А что сержант? Он неотрывно смотрел на Мадам… и понимал, что даже здесь, на этом грязном Низком рынке, она, как впрочем и везде в этой стране, своя, она не пропадет, он больше ей не нужен, она здесь будет счастлива и выйдет замуж, народит детей… которые и знать не будут, что есть такой город Бордо, а в нем виноградники, матушка… и всеми забытый сержант, который ни за грош не досчитался всех своих солдат. А всё из-за чего? Сержант достал пакет, взломал печать, прочел, гневно скомкал и отшвырнул… встал и двинулся прочь. Любопытные, столпившиеся вокруг Мадам, нехотя расступились перед ним.

Озадаченная заминкой в игре, Мадам подняла голову…

О, Маци Божая, испуганно подумала она, да неужели он уходит? Что случилось?! Она ведь для него старается! Для него одного, для простого сержанта, для здешнего врага и чужака, который без нее завтра же замерзнет или умрет от голода! И которого даже некому будет отпеть и схоронить!

(Да, времена были тяжелые, людей не хватало. Витебская городская дума, к примеру, отпустила 165 сажен дров на сожжение неприятельских тел. – маиор Ив. Скрига.).

А, может быть, Мадам и не успела ничего подумать? Да, скорее всего, так оно и было. Она только испуганно воскликнула:

– Куда же вы?!

Но Дюваль даже не обернулся. Он уходил, он исчезал в толпе! Не понимая, что случилось, из-за чего он вдруг решил уйти, Мадам растерянно осмотрелась по сторонам…

И увидела скомканный пакет. Она тут же схватила его, развернула и торопливо прочла вот что:

«Предъявитель сего, сержант Шарль Дюваль, отправлен мною к черту на рога.

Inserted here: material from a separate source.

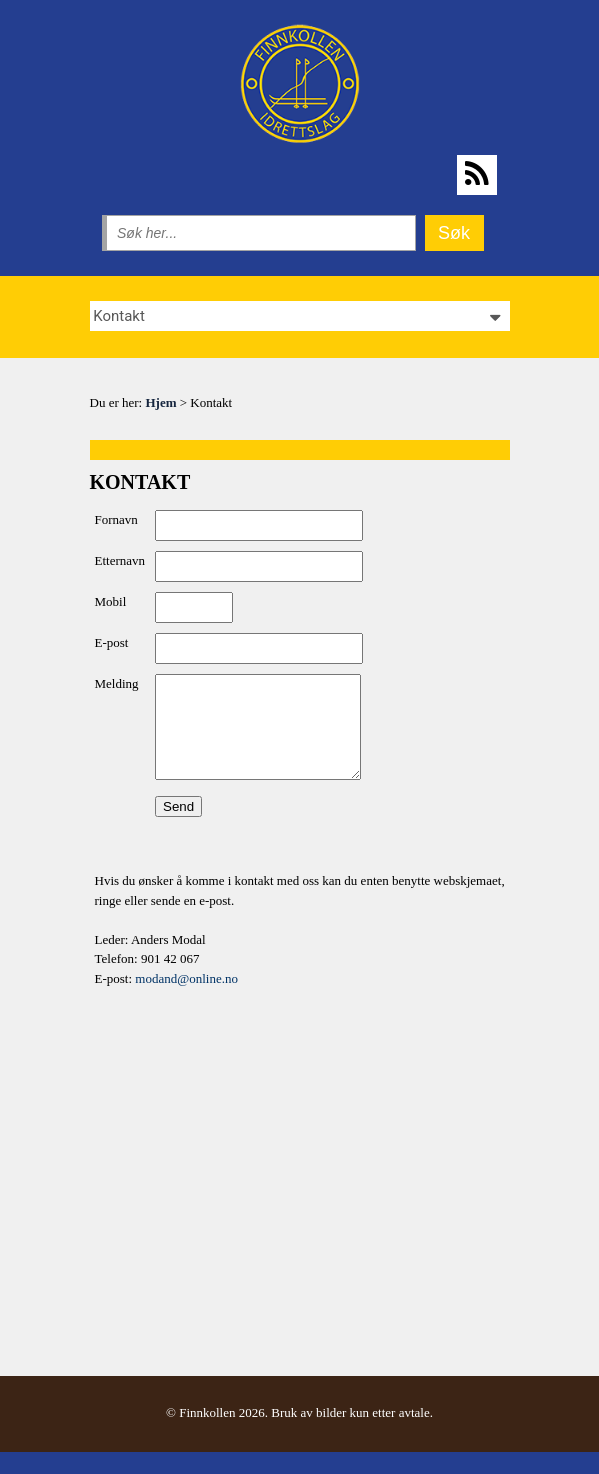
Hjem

Генерал Оливьер. (подпись, дата и печать)»

И сразу кр-рак! – пакет был снова скомкан. И отброшен! И тотчас, рассыпая карты и съестное, Мадам схватила было шаль, поднялась и хотела бежать…

Но ее не пустили! Потому что а как же игра?! Ведь для чего же они все там собрались?! И как им теперь отыграться?!

Артикул двадцать шестой, он же последний

СОКРОВИЩА КРЕМЛЯ

Смеркалось, мела слабая метель и было 28 градусов по Реомюру, а это, поверьте, не жарко. Ругаясь в душе, но внешне оставаясь спокойным, сержант медленно шел по снежному бездорожью. Время от времени он останавливался, переводил дух и шел дальше. Конечно, думал он, идти по плотно утоптанному Виленскому тракту было бы намного легче. Но, во-первых, он прекрасно знает, куда обычно – а точнее, всегда – заводят легкие пути, а во-вторых, он выполняет приказ. Потому что уж если он отправлен к черту на рога, так он туда и явится, будьте уверены! И в-третьих, и это главное – только не сглазить бы! – он вот точно так же один, тринадцать лет тому назад шел по пустому бездорожью… правда, тогда жара была, невыносимая жара, как и сейчас мороз… А он все шел и шел, потом его нагнали трое конных, «алла, алла» кричали они, «франк», их было трое, он один, он был тогда моложе и неопытен, зато при нем тогда был карабин… И он уехал, а они остались! А здесь он уйдет пешком, сил у него на это хватит, сердито подумал Дюваль, и никто его не остановит. И ничто!..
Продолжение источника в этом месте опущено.